• [Task to complete] Would you copy the line that includes "1224x589 pixels. How" and every line that follows it, down to the last line of the listing below, exactly as they stand?

___ Extracted information

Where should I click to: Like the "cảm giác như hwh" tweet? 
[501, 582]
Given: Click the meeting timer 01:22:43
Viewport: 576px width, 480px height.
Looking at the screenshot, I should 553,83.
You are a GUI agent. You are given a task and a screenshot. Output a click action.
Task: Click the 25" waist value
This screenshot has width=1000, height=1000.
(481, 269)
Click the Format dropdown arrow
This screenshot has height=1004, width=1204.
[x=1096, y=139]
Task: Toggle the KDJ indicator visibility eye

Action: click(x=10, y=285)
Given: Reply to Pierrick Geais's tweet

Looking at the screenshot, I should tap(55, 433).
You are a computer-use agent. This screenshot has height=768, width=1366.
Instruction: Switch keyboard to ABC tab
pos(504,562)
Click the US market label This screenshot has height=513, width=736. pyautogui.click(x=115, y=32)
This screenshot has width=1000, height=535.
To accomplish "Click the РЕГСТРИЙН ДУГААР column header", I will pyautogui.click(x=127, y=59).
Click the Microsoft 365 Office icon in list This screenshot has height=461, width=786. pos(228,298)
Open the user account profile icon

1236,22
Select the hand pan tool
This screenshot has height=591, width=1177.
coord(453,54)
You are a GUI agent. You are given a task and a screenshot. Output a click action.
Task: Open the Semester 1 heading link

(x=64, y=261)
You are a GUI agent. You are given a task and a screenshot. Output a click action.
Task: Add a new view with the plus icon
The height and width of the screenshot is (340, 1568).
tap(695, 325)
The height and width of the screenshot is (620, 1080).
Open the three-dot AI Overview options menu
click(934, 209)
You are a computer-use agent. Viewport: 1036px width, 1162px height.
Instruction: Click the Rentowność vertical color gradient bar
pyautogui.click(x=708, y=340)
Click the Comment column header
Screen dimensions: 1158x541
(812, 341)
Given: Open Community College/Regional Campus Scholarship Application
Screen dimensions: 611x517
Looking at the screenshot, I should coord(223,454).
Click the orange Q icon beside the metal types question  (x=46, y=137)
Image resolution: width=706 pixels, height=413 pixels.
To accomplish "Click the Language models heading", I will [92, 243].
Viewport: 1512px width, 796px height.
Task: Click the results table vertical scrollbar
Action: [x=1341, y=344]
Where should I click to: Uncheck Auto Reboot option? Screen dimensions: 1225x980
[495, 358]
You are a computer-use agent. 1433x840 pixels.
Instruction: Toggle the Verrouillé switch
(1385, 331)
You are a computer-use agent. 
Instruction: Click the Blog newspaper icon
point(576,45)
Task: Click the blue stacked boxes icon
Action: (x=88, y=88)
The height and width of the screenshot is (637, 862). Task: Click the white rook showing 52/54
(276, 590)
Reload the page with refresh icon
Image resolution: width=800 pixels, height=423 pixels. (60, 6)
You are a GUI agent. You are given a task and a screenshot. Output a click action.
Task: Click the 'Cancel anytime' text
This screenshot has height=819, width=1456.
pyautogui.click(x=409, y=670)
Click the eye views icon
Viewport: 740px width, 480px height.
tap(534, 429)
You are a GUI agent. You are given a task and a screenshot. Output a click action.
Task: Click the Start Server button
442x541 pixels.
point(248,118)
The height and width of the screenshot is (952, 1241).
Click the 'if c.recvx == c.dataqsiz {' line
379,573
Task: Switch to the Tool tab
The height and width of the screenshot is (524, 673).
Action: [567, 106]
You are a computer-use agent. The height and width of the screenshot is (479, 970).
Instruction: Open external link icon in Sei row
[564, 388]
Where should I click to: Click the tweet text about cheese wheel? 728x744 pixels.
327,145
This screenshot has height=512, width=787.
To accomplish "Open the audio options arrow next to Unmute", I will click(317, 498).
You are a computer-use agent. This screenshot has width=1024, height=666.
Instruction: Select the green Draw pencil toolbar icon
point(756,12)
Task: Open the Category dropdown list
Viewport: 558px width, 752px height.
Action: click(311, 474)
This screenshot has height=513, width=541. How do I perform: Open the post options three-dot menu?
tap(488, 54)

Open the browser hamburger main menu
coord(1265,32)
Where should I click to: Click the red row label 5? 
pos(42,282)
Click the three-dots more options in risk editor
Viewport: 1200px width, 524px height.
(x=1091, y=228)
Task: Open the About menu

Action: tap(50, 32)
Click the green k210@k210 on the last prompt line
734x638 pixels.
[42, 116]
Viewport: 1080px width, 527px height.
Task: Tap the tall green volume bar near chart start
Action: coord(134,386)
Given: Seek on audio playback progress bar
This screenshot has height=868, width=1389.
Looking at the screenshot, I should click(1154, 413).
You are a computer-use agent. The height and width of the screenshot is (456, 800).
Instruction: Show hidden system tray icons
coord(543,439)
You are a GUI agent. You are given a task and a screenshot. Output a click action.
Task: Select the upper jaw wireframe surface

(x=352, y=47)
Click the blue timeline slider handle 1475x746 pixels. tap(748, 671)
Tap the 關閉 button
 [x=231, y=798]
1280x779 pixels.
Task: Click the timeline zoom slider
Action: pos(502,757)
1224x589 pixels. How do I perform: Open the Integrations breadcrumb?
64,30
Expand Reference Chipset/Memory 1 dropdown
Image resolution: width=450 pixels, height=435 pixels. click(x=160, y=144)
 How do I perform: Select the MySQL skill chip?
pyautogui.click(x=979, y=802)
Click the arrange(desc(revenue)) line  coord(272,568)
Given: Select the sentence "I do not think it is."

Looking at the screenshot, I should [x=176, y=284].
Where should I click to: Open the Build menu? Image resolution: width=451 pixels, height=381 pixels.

______

• [Answer space]
1224x589 pixels. How do I perform: Open the Integrations breadcrumb?
64,30
Expand Reference Chipset/Memory 1 dropdown
Image resolution: width=450 pixels, height=435 pixels. click(x=160, y=144)
 How do I perform: Select the MySQL skill chip?
pyautogui.click(x=979, y=802)
Click the arrange(desc(revenue)) line  coord(272,568)
Given: Select the sentence "I do not think it is."

Looking at the screenshot, I should [x=176, y=284].
Where should I click to: Open the Build menu? Image resolution: width=451 pixels, height=381 pixels.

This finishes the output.